Problem statement: The line containing "Where should I" and every line after it, through the end of the records below, are to be reproduced exactly, with the pictures left out.

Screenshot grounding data

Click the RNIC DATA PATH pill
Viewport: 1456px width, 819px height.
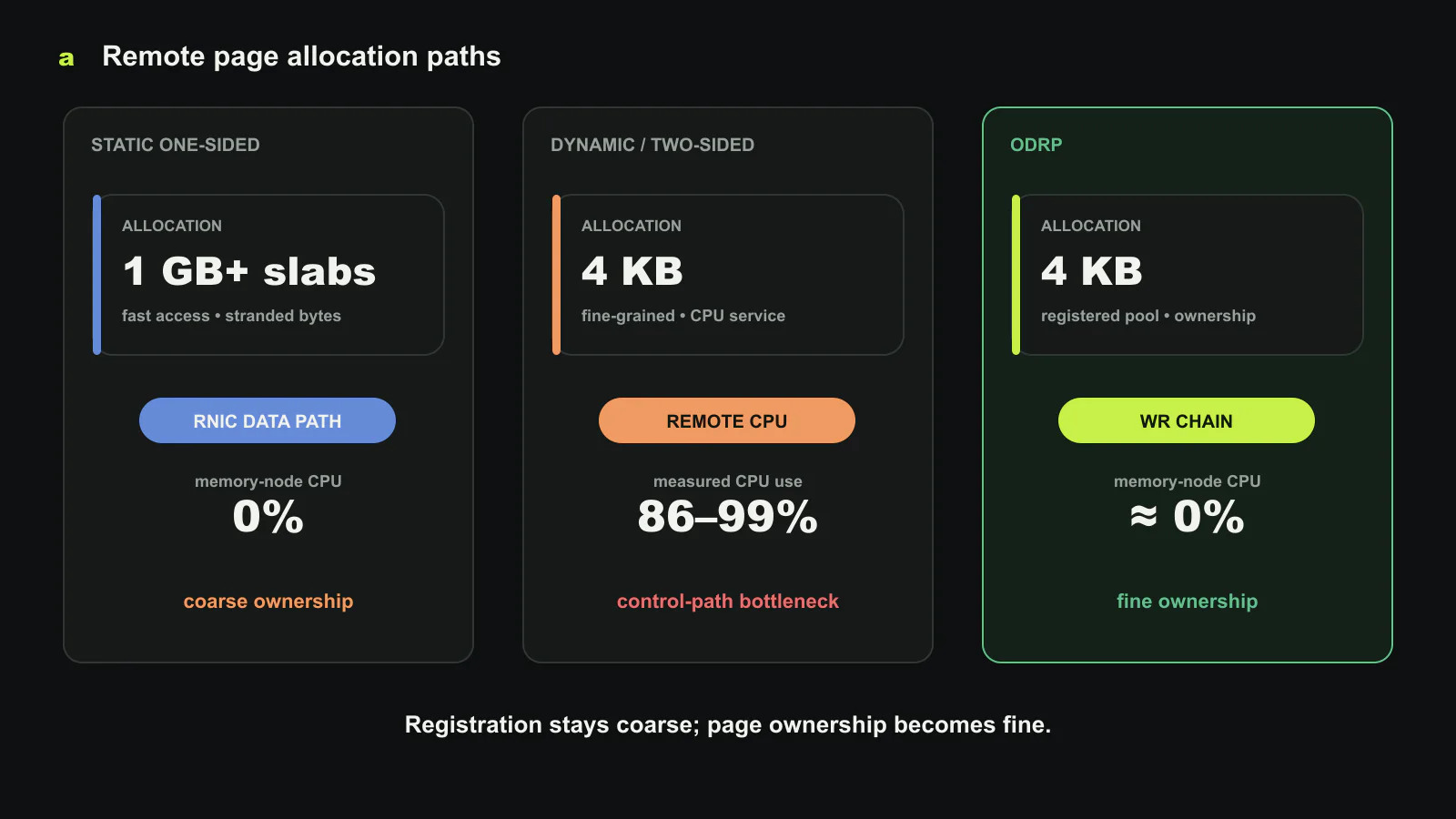[268, 420]
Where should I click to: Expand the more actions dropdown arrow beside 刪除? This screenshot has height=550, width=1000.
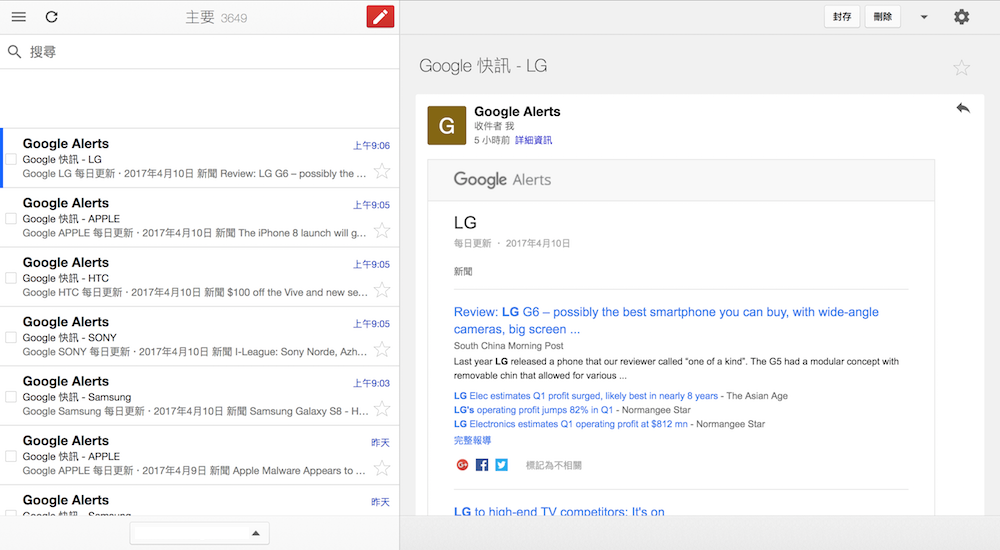pyautogui.click(x=924, y=17)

Exercise output:
Where should I click to: Expand the more actions dropdown arrow beside 刪除? This screenshot has height=550, width=1000.
pyautogui.click(x=924, y=17)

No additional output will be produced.